(Beginning of LISTED RECORDS)
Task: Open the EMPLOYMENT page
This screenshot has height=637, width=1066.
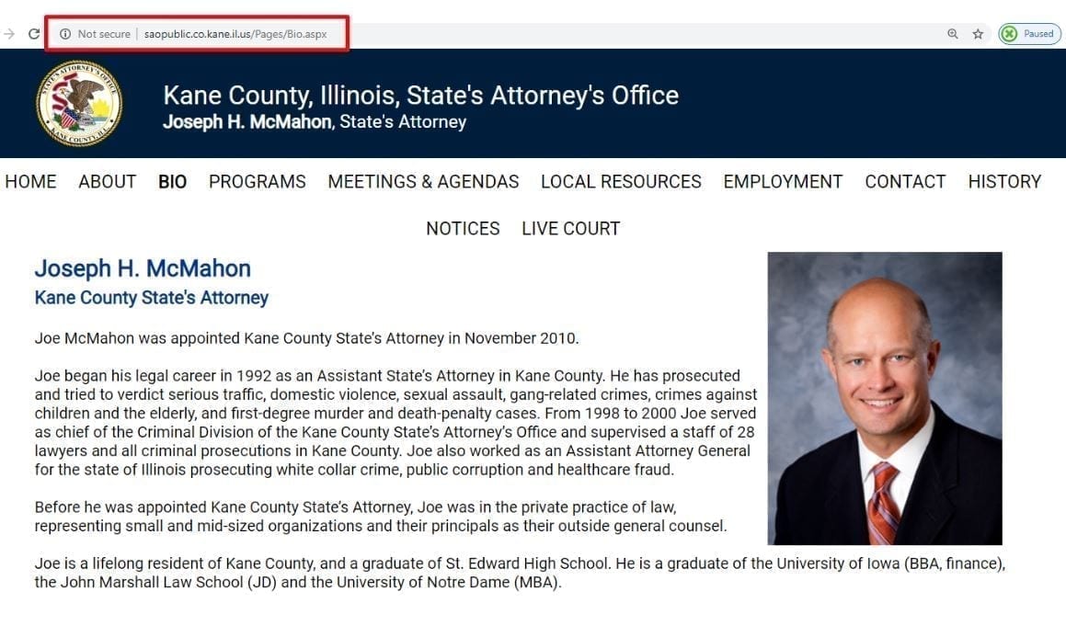Action: click(x=784, y=182)
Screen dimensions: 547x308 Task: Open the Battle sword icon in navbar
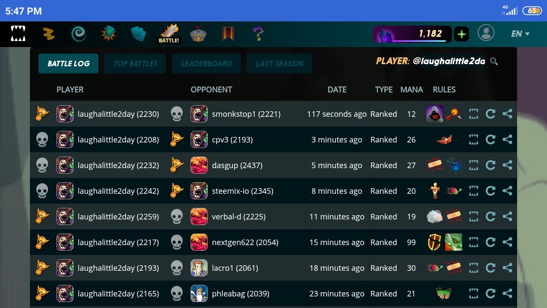pyautogui.click(x=169, y=34)
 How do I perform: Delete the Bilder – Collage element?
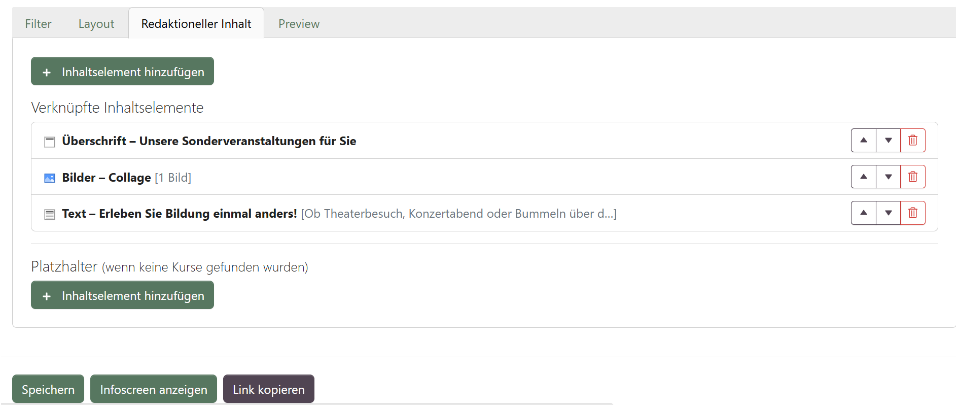point(913,177)
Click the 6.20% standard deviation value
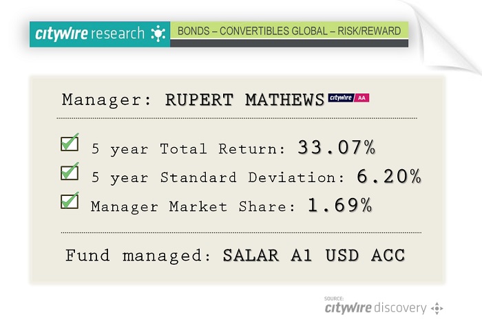Viewport: 482px width, 330px height. click(389, 177)
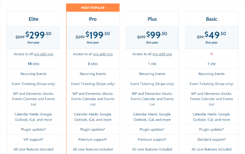Open the Pro plan's pro add-ons link
Screen dimensions: 245x154
coord(103,54)
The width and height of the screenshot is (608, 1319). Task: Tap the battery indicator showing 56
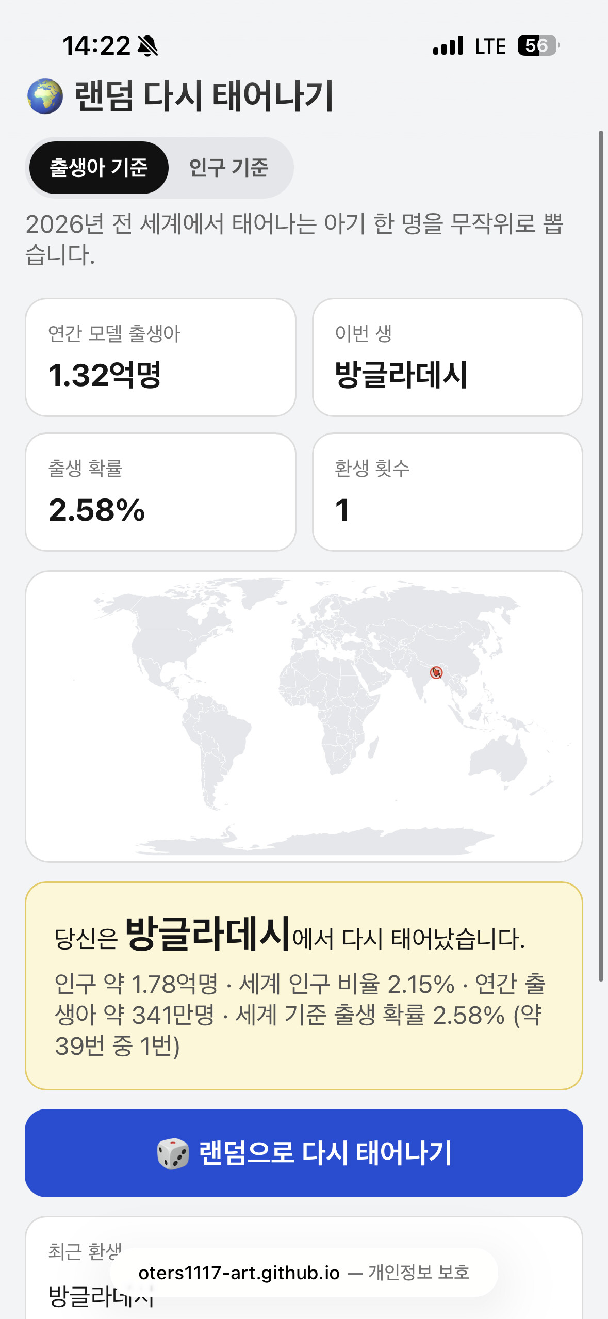[539, 45]

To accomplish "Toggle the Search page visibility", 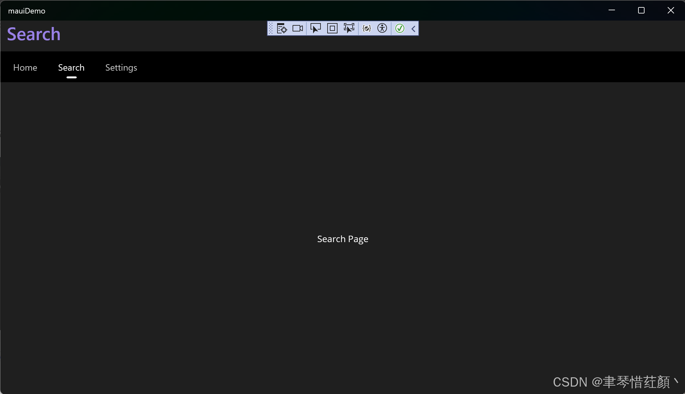I will coord(71,67).
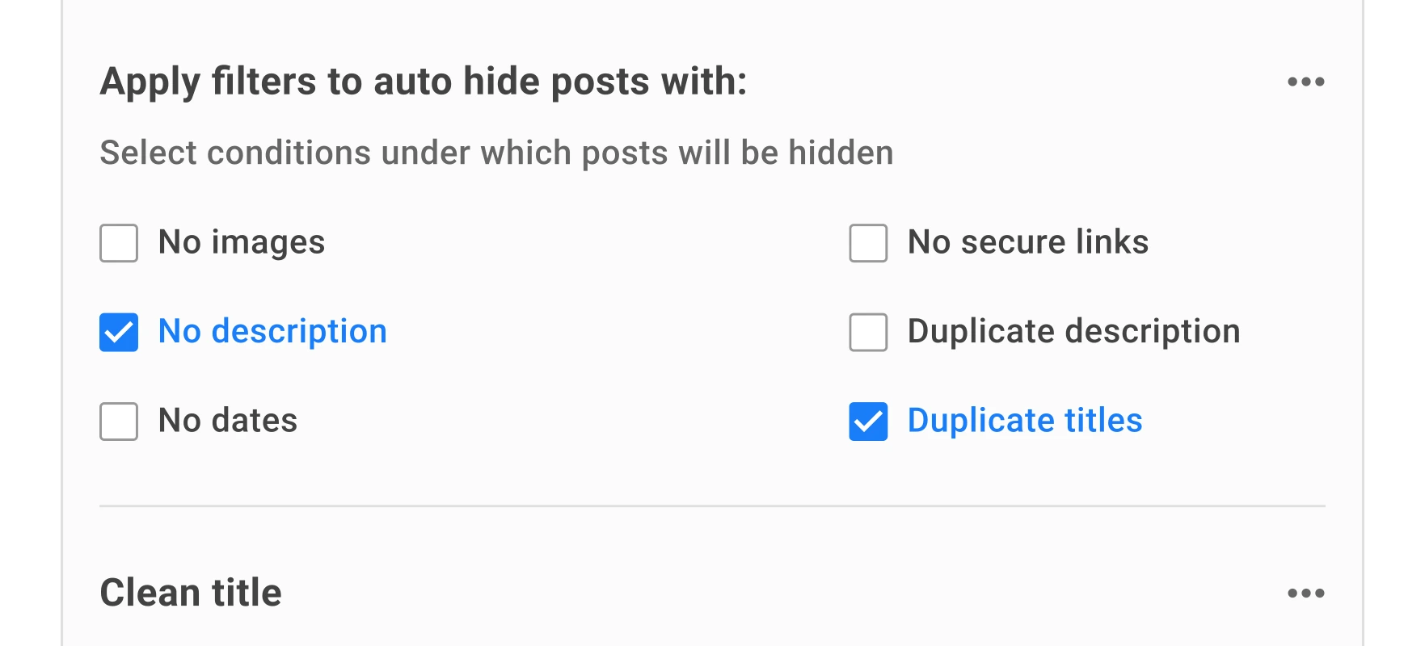Uncheck the "No description" filter
The height and width of the screenshot is (646, 1425).
click(118, 331)
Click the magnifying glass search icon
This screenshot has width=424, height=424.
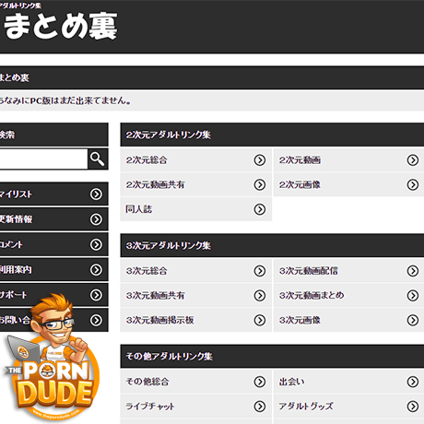[98, 159]
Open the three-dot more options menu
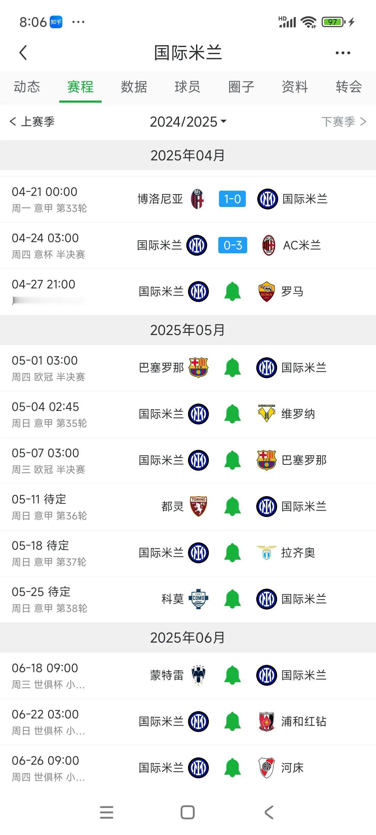 coord(343,53)
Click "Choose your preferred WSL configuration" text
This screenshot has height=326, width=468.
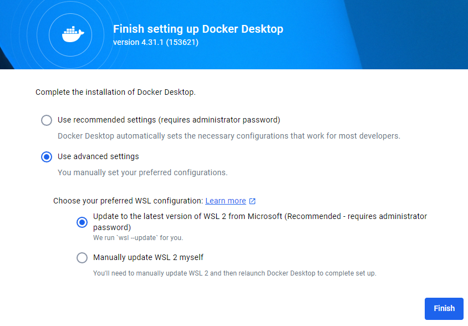tap(128, 201)
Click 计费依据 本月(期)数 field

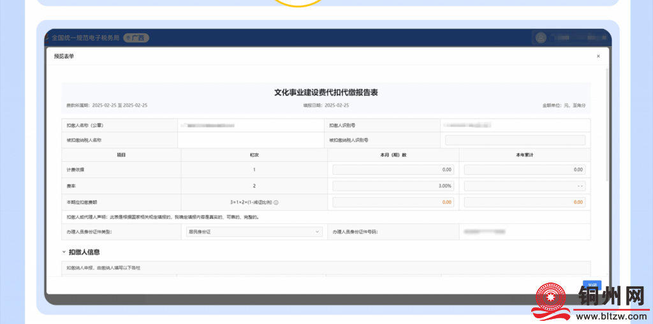click(393, 170)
(End of LISTED RECORDS)
• ASSIGNMENT: Word for word, output the lines from the line bearing "This screenshot has width=424, height=424." through the end of the records above, and only those, without the pictures.

• OUTPUT OF THE TASK:
This screenshot has width=424, height=424.
[98, 159]
Open the three-dot more options menu
 coord(343,53)
Click "Choose your preferred WSL configuration" text
This screenshot has height=326, width=468.
tap(128, 201)
Click 计费依据 本月(期)数 field

click(393, 170)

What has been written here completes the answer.